## [Teks]
-- 
j.gedearka <j.gedea...@upcmail.nl>



https://mediaindonesia.com/podiums/detail_podiums/1973-melawan-jiwa-keriput



 Rabu 28 Oktober 2020, 05:00 WIB 

Melawan Jiwa Keriput 

Abdul Kohar Dewan Redaksi Media Group | Editorial 

  Melawan Jiwa Keriput Dok.MI/Ebet Abdul Kohar Dewan Redaksi Media Group . 
ORANG Jepang lebih mengenal Samuel Ullman (1840-1924) ketimbang orang Amerika 
Serikat. Padahal, sang penyair itu ialah warga AS. Semua gara-gara Jenderal 
Douglas McArthur, komandan perang AS untuk Asia-Pasifik yang bermarkas di 
Jepang. Sang 'Singa Pasifik' dalam Perang Dunia II itu menyimpan prosa tulisan 
Ullman di dompetnya. Judulnya Youth, alias 'Pemuda'. Ke mana McArthur pergi, ia 
selalu memperlakukan prosa liris 'Pemuda' laiknya jimat. Ia menyelipkan 
ungkapan prosa itu dalam pidato-pidatonya. Sebelum pergi dari Jepang, McArthur 
pun membingkai prosa 'Pemuda' itu lalu ia gantung di dinding meja kerjanya di 
Tokyo. Bait penting prosa liris yang ditulis saat Ullman berusia 78 tahun itu 
terjemahan bebasnya kurang lebih begini: 'Muda itu bukan urusan umur, melainkan 
sikap pemikiran; bukan berarti pipi kemerahan, bibir merah merekah dan dengkul 
yang lentur, melainkan terletak pada kemauan, kualitas imajinasi, kekuatan 
emosional, kesegaran dan kebugaran dari sumber paling dalam kehidupan'. 'Umur 
bisa mengeriputkan kulit, tapi kehilangan antusiasme hidup akan mengeriputkan 
jiwa. Tak peduli usia Anda 60 atau 16 tahun, jangan pernah kehilangan gairah 
yang tak habis-habisnya untuk ingin tahu apa yang terjadi, dan menikmati 
permainan hidup serta kehidupan', tulis Ullman. Kutipan itu dipajang Douglas 
McArthur dan 40 tahun kemudian menyebar di kalangan eksekutif Jepang, baik yang 
muda maupun apalagi yang tua. Gairah itu menjadi dapur pacu mereka untuk maju.

## [Data Masukan]
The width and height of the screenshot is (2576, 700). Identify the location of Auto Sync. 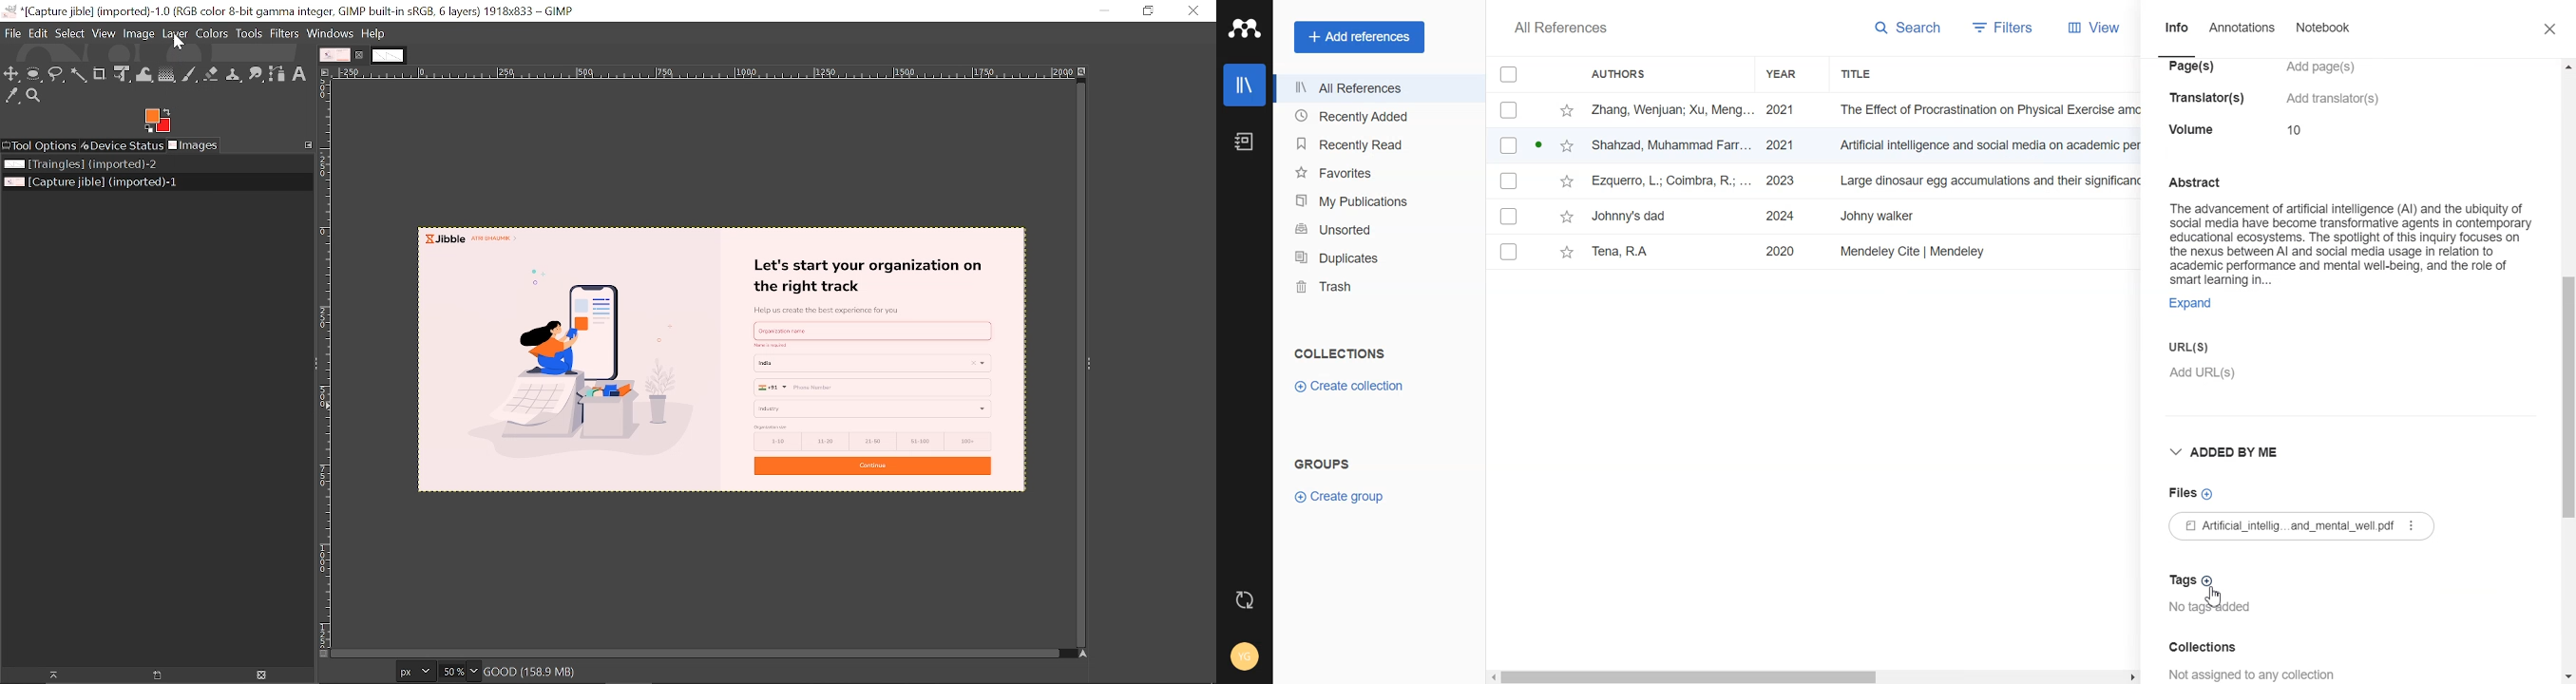
(1245, 600).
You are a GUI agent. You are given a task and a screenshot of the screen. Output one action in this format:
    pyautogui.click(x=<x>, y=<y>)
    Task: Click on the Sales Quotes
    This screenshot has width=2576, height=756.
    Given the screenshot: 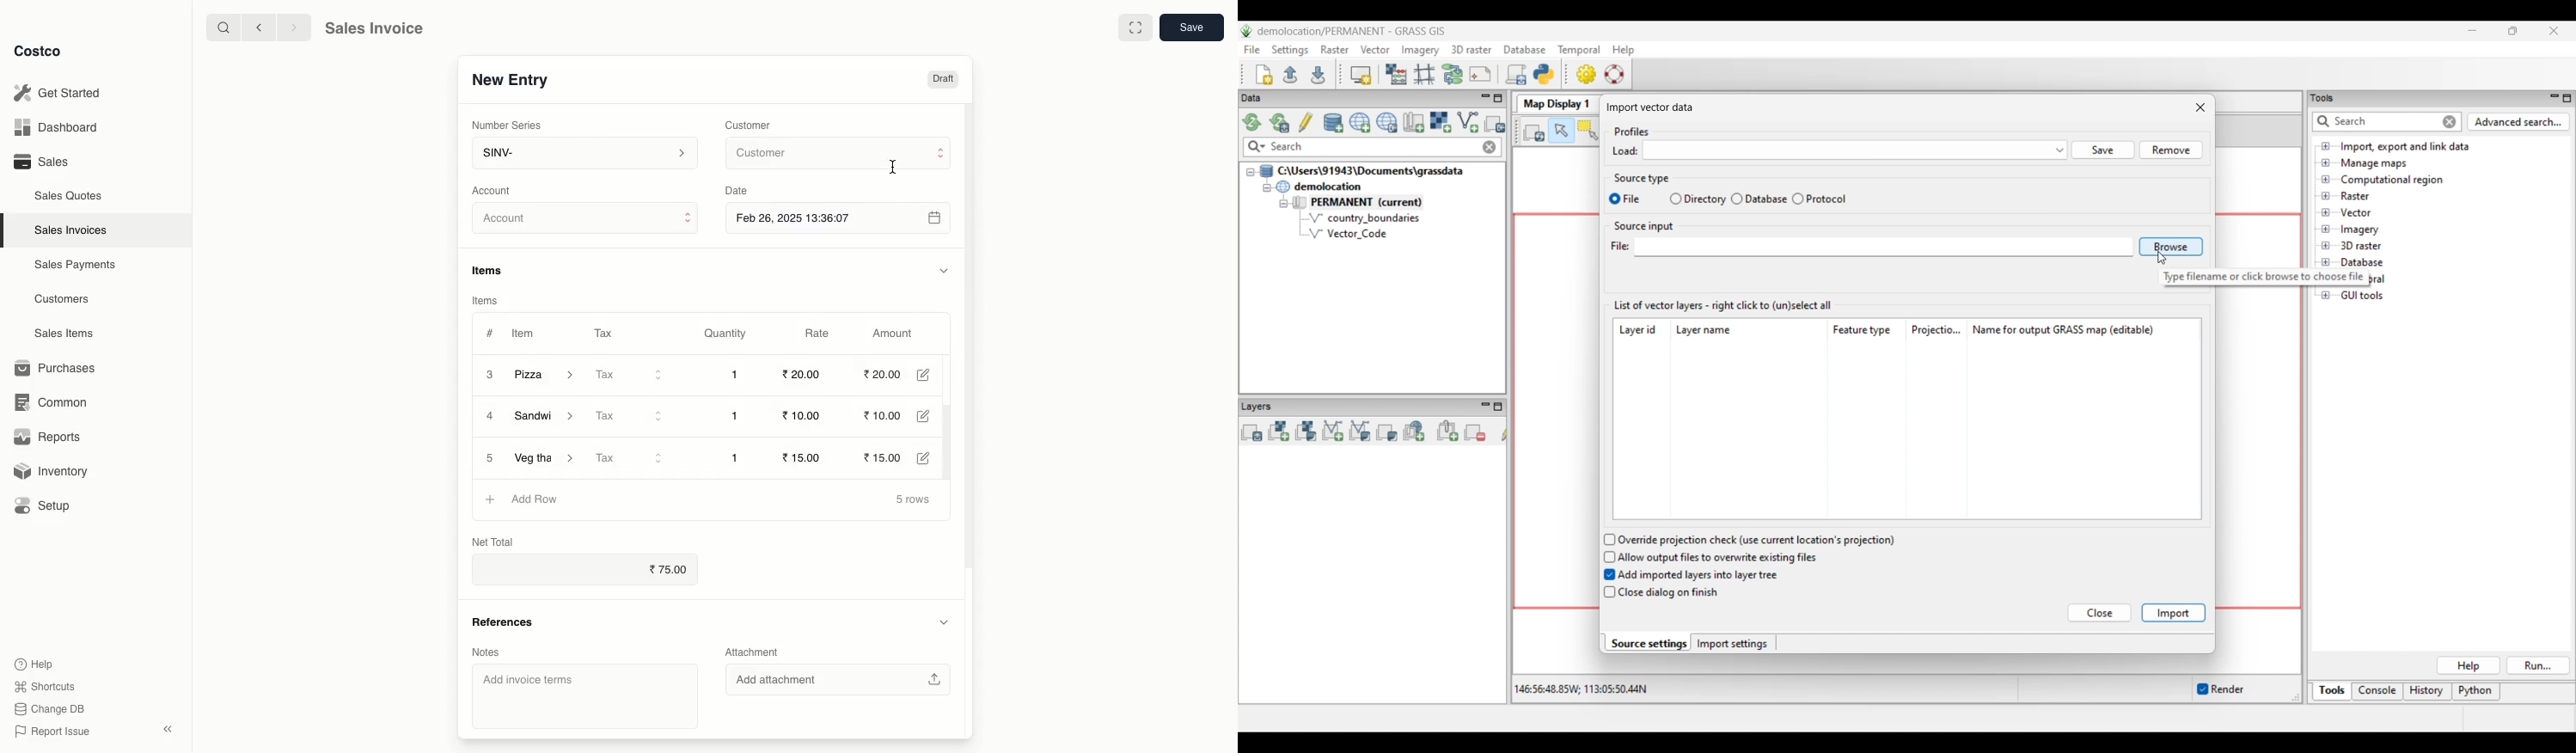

## [Daftar Tugas]
1) Jawab pertanyaan berikut berdasarkan teks tentang prosa 'Pemuda':
(a) Apa judul asli prosa Ullman yang disimpan McArthur di dompetnya?
(b) Berapa usia Ullman ketika menulis prosa liris itu?
(c) Di kota mana McArthur menggantung prosa 'Pemuda' yang sudah dibingkai?
2) Perbarui listing dari awal hingga baris yang memuat "(1245, 600).", termasuk baris itu, dengan mengganti "Auto Sync" menjadi "Manual Sync" tanpa mengubah bagian lain. Jangan sertakan gambar dalam jawaban.

## [Jawaban Lengkap]
1)
(a) Youth
(b) 78 tahun
(c) Tokyo

2)
The width and height of the screenshot is (2576, 700). Identify the location of Manual Sync. 
(1245, 600).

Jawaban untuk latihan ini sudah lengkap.